Leaving Patan around 4 PM, we headed to Modhera to see the 11th century Sun Temple, racing against time apprehensive of the fact that the temple would be closed by the time we reached Modhera. However, reaching Modhera around 5.3o PM, we learnt that the beauty of the finely built temple is enhanced manifold when the decorative lights dotting the complex, are turned on around sunset. Admiring the temple facade and the adjunct stone-built pool surface shining in the evening lights, we ended up lounging about for more time than we had budgeted for, and only left reluctantly for Ahmedabad around 7 PM.
Part 2: Dholavira
On Day 2, we started at 7 AM from Ahmedabad, headed to our first stop in Kachch – Dholavira. Pushing westward from Ahmedabad, we first passed Sanand, the automobile manufacturing hub, and then as were passing below the Little Rann of Kachch, the vegetation became gradually sparser with the ground turning increasingly brown. Then as we winded around the Little Rann to cross channels of the Little Rann draining into the Arabian Sea, we got a preview of the kind of topography we would soon be experiencing, with the vegetation becoming all but absent and the ground simply wearing a veneer of white as we got closer to the Rann of Kachch. Salt production was in full flow on both sides of the road.
Crossing Rapar, a major town in Kachch, we then swerved left with the vegetation turning green, yet still sparse, reminiscent of the Thar. At around 1 PM, the land suddenly turned white, under a shroud of salt stretching for miles on end, only punctuated by a low hill in the distance and the tar road we were on cutting across the white expanse in a straight line – we had now entered the Rann of Kachch Lake. Crossing the stretch of white land, we were soon upon the Khadir Bet Island, where the desert vegetation was back on display. By 2 PM, we were at the Rann Resort Dholavira, our stay for the night, located right at the coast on the opposite side of the island.
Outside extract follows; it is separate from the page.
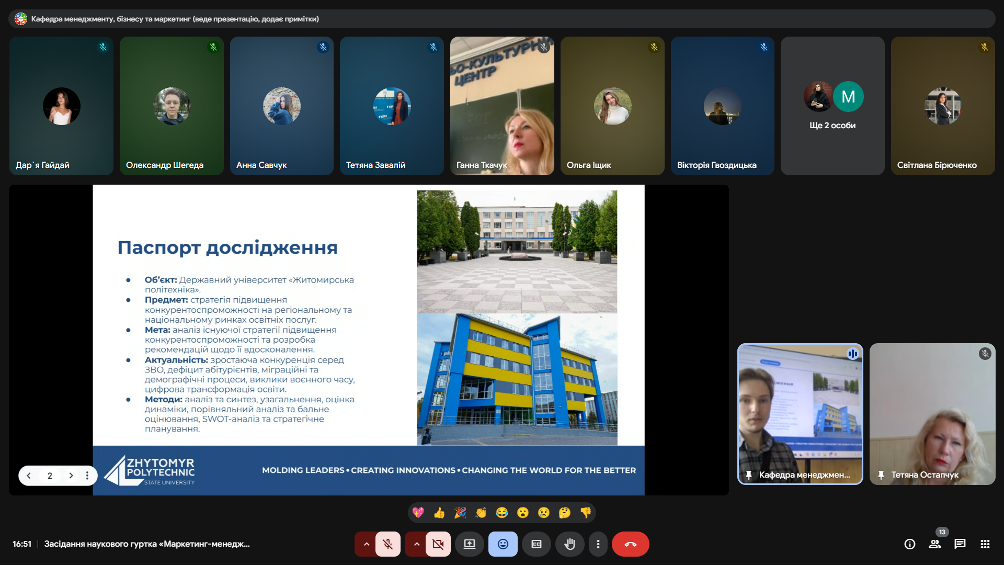Open meeting details info icon
The image size is (1004, 566).
909,544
Gorging on Kathiawadi cuisine for lunch, we were soon headed out to our first site on the island – the Harappan city of Dholavira. The ruins at Dholavira have traces dating back pre-Harappan age (3500 – 2600 BC), with continuity till the post-urban Harappan age (1450 BC), when decline seems to have been set in. The site now manifests as a high flat mound formed on the ramparts and the many buildings located inside the rampart. A remarkable fact about the site is that the structures are mostly built of stone, as opposed to bricks in other Harappan sites. The Dholavira Museum located onsite showcases the finds from excavations carried out at Dholavira, and is a must-visit for anyone interested to know more about the site.
As one walks to the edge on the north side of the mound, one can see the Khadir Bet’s low mountains and desert vegetation in the distance. Below is another entry to the city where a wooden signboard showing various Harappan symbols made from gypsum was found – it is now called the ‘Dholavira signboard’ and believed to have depicted the then-name of the city. Further, the strategic location of the city between two seasonal streams, Mansar and Manhar, and the scarcity of water, entailed the construction of dams and clever usage of multi-staged reservoirs enabling storage, filtration and pumping of water. The reservoirs can be found on the south-side of the city.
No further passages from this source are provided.